Saved data —
[Start]

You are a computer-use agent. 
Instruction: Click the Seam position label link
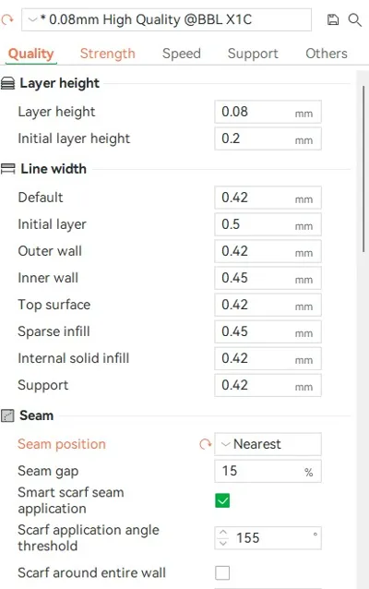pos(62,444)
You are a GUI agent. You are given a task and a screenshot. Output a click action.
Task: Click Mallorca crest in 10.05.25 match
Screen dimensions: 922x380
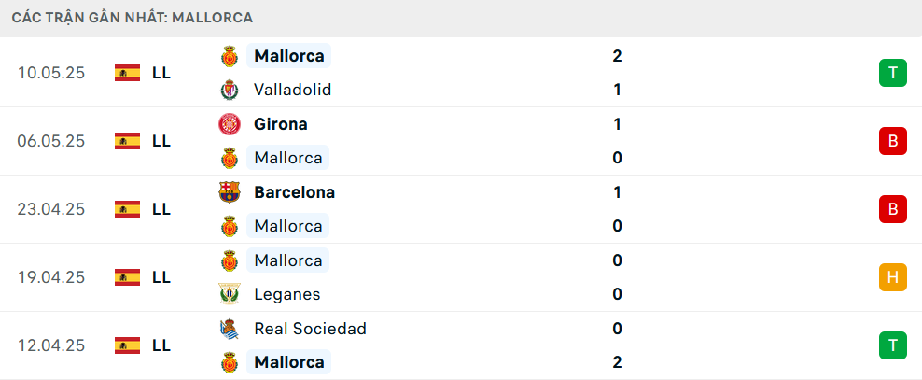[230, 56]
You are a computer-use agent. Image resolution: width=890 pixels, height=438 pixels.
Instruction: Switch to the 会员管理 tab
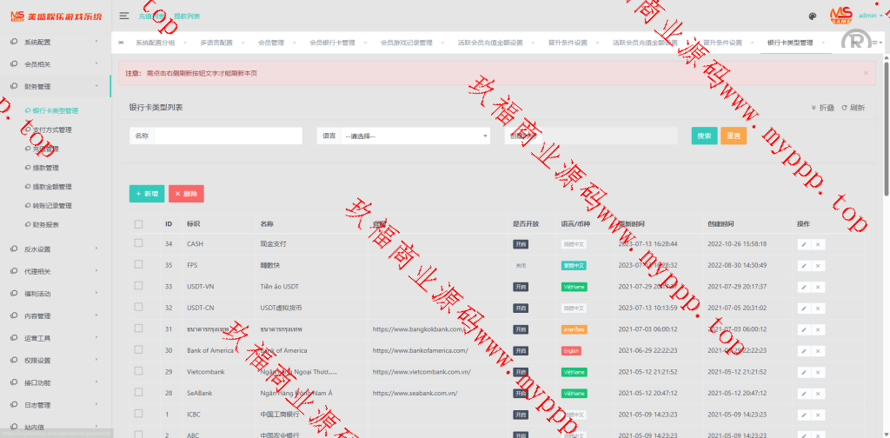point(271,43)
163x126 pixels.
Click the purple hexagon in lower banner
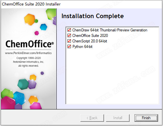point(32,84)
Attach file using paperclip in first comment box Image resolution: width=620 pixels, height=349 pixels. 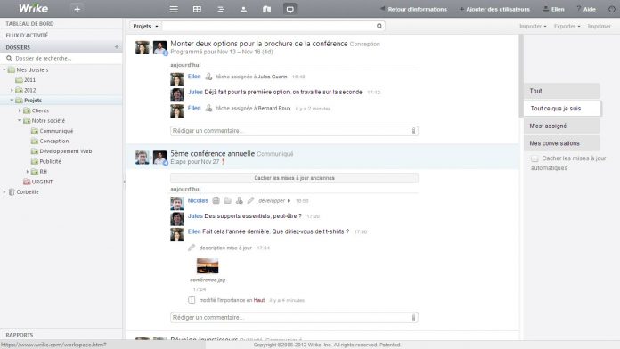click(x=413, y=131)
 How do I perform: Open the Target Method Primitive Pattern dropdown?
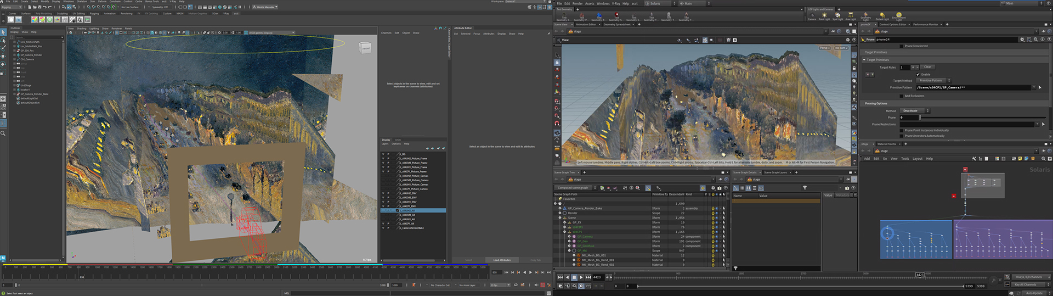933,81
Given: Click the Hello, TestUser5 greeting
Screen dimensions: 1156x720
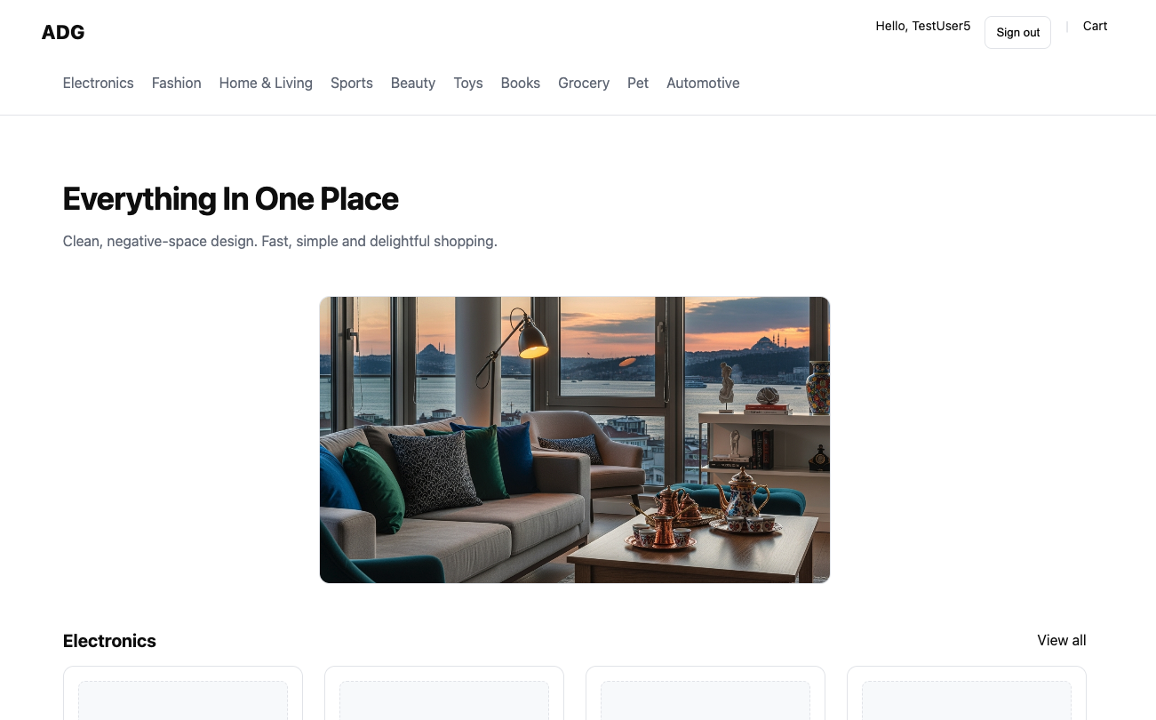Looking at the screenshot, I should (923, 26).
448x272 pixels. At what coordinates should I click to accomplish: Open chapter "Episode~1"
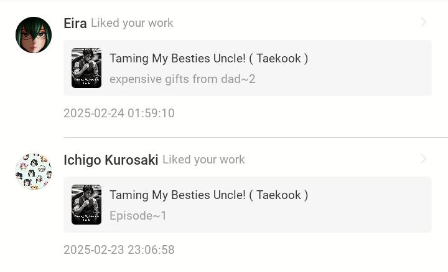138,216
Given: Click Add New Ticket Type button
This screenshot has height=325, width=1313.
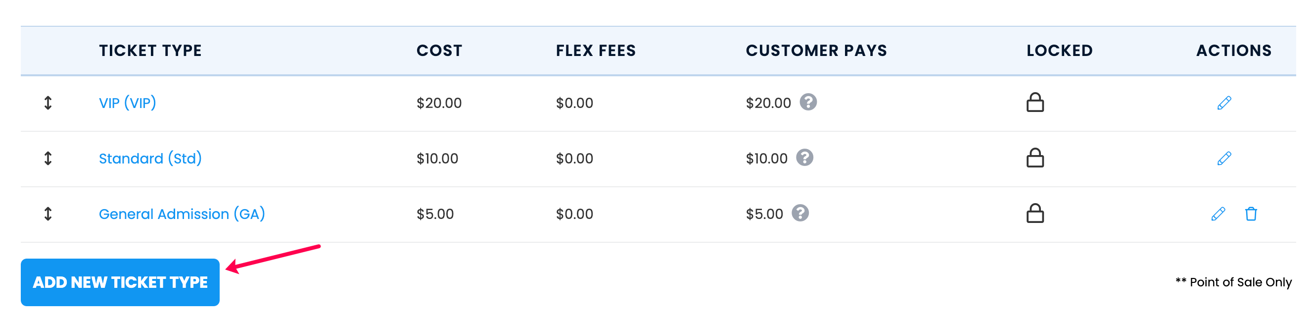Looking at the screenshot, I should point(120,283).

[End]

YOUR GOAL — Arrange everything from the line containing "You are a computer-use agent. Image" down to the line containing "point(32,84)" as a JSON list of strings, with one string per line and no blank lines. Leave the pictures out.

REPLY TO THE TASK —
[
  "You are a computer-use agent. Image resolution: width=890 pixels, height=438 pixels.",
  "Instruction: Switch to the 会员管理 tab",
  "point(271,43)",
  "163x126 pixels.",
  "Click the purple hexagon in lower banner",
  "point(32,84)"
]